▶ Task directions: Could you reproduce the lines below from the one with "Given: Click the red" through the one with "Pick the Number"? Keep both ends and add nothing.

Saved entries:
════════════════

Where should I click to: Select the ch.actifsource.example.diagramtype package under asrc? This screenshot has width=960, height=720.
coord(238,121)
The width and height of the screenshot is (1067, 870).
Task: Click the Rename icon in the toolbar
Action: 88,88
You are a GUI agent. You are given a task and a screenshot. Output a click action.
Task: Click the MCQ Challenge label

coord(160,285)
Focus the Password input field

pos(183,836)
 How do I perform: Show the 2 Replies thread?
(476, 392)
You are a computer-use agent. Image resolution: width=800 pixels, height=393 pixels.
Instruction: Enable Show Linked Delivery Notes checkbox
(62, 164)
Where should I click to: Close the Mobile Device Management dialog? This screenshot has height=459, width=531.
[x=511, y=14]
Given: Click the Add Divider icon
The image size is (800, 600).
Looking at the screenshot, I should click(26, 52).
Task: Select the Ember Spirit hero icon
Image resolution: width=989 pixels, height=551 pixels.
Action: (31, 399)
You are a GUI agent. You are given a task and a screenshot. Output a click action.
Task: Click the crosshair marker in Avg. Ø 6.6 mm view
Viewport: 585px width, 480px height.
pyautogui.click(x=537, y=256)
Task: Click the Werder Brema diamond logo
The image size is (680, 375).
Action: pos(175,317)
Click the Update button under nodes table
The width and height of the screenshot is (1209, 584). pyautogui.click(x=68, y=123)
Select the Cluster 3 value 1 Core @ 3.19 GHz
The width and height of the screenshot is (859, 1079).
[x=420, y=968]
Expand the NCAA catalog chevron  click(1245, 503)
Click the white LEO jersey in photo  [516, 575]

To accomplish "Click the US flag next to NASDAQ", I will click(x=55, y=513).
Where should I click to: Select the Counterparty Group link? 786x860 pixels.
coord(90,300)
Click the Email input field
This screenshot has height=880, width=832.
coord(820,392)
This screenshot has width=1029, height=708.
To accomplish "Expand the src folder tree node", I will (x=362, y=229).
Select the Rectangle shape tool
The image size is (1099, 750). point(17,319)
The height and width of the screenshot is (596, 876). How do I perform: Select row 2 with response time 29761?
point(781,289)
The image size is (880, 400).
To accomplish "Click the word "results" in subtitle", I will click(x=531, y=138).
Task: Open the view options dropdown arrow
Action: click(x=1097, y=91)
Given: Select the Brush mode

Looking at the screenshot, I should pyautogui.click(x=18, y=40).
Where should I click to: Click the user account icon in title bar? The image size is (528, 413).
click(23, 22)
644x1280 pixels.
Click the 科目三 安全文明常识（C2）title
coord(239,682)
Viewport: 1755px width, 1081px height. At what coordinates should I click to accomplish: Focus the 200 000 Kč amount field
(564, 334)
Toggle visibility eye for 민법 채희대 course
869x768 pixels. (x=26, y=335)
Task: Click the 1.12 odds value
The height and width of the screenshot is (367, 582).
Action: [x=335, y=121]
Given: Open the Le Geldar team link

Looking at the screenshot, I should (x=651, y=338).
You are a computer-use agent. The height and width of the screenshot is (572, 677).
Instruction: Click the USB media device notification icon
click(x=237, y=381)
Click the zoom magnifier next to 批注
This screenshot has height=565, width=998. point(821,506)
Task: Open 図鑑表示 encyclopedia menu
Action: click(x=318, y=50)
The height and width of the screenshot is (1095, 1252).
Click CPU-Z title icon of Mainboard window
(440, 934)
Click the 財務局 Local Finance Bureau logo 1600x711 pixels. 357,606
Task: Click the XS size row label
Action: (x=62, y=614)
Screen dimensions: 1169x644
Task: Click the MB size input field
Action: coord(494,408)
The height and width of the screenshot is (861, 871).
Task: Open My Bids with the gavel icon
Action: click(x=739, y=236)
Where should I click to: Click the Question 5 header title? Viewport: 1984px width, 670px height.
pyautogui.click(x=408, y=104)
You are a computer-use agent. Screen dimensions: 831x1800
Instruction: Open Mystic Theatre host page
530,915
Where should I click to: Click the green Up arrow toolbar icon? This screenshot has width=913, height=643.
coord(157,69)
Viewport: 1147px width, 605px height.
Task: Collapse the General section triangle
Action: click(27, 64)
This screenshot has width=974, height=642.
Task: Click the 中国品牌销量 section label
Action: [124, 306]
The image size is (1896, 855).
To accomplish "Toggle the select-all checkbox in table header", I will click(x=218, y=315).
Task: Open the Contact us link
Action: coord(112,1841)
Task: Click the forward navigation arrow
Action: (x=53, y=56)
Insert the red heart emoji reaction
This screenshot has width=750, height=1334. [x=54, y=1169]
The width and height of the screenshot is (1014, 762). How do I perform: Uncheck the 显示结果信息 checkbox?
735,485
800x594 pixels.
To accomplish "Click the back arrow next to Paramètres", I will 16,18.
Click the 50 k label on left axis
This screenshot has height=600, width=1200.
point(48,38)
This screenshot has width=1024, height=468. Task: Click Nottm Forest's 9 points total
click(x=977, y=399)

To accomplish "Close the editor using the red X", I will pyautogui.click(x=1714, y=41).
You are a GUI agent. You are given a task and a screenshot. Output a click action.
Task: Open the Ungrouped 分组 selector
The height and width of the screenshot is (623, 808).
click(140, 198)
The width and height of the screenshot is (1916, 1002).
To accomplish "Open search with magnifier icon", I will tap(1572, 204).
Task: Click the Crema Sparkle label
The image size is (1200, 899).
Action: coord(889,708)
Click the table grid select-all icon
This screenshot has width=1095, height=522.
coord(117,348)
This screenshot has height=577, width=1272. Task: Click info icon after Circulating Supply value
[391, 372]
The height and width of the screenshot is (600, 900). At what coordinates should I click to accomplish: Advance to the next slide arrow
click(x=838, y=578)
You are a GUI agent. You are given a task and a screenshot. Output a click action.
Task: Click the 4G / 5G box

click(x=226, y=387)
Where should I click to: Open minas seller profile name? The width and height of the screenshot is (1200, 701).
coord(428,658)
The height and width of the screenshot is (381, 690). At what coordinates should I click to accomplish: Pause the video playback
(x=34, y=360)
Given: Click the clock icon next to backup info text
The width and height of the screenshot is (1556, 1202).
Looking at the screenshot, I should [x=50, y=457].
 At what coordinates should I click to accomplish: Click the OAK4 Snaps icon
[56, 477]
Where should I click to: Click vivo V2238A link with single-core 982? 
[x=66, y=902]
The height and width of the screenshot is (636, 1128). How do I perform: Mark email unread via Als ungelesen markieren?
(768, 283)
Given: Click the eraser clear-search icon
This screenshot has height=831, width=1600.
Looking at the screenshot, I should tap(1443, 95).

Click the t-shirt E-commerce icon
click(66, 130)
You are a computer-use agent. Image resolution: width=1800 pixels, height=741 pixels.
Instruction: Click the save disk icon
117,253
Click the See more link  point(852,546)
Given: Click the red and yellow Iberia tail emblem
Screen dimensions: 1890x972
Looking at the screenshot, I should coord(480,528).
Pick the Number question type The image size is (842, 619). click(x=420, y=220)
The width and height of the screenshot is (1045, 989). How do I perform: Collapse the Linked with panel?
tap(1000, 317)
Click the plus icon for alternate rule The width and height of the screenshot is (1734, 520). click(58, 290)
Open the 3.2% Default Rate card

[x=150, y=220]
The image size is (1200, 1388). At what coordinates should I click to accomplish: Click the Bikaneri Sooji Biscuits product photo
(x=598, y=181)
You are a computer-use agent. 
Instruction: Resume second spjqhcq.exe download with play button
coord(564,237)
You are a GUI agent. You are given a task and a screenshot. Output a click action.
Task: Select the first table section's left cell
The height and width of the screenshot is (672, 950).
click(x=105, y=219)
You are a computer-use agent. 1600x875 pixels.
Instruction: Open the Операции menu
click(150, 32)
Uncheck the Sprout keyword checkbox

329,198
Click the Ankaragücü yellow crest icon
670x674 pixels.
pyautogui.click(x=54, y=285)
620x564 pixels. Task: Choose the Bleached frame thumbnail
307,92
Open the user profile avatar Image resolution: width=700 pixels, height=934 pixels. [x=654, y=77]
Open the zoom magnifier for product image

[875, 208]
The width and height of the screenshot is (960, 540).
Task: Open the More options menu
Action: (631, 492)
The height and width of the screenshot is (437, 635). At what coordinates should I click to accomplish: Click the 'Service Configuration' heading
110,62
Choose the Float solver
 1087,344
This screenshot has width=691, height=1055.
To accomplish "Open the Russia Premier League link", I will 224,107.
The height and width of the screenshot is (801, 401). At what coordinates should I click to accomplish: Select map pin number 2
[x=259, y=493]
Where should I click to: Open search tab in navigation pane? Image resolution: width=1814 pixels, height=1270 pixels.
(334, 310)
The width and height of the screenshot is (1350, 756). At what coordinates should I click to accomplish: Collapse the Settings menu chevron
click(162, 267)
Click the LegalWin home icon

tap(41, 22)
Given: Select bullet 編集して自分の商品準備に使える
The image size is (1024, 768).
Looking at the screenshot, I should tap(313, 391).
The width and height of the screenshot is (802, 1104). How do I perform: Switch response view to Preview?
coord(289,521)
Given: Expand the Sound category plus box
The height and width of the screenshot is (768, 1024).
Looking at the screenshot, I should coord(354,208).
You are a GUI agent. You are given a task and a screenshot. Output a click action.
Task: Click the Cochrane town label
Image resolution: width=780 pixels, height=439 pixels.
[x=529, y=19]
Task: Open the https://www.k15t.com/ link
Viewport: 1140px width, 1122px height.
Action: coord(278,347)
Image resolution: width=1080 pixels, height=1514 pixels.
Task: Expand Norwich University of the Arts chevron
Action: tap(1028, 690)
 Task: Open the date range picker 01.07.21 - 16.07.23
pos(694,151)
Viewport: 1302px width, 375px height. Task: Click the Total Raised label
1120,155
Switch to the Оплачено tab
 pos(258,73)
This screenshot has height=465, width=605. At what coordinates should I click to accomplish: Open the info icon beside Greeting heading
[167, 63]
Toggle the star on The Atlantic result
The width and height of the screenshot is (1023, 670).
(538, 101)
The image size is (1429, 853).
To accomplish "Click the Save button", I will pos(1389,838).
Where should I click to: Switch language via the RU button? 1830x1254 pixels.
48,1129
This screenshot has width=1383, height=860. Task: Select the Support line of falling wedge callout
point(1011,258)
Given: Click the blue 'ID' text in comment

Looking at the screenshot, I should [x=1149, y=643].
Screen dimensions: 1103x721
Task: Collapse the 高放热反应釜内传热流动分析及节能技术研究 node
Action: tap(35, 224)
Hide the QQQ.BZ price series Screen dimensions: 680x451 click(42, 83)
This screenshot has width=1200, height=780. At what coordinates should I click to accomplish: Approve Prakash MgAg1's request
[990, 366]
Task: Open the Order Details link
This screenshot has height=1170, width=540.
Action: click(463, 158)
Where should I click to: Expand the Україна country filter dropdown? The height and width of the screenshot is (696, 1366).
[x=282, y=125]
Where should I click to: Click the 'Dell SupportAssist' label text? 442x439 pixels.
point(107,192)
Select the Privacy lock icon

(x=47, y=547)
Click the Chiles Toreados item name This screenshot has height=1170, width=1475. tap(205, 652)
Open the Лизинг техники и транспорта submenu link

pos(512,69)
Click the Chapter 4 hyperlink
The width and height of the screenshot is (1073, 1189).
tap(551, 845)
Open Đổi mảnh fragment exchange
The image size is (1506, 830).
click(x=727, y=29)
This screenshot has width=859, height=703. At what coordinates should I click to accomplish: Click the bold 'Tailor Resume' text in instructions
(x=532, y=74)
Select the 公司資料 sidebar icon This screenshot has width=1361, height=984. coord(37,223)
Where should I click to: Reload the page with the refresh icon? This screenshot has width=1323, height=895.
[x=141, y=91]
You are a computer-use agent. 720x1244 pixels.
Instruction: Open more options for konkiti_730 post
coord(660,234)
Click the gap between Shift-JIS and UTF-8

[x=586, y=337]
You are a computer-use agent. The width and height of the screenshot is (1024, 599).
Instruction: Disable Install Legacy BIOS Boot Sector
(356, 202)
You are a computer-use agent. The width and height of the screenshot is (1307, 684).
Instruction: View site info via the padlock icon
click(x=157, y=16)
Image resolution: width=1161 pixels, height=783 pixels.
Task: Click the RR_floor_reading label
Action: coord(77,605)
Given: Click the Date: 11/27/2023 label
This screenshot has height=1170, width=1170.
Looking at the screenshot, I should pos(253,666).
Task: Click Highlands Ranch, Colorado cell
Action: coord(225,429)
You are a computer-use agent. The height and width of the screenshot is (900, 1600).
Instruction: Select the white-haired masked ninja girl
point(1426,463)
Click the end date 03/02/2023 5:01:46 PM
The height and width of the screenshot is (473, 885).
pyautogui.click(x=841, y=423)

════════════════

▶ Written answer:
Given: Click the red and yellow Iberia tail emblem
Screen dimensions: 1890x972
Looking at the screenshot, I should coord(480,528).
Pick the Number question type The image size is (842, 619). click(x=420, y=220)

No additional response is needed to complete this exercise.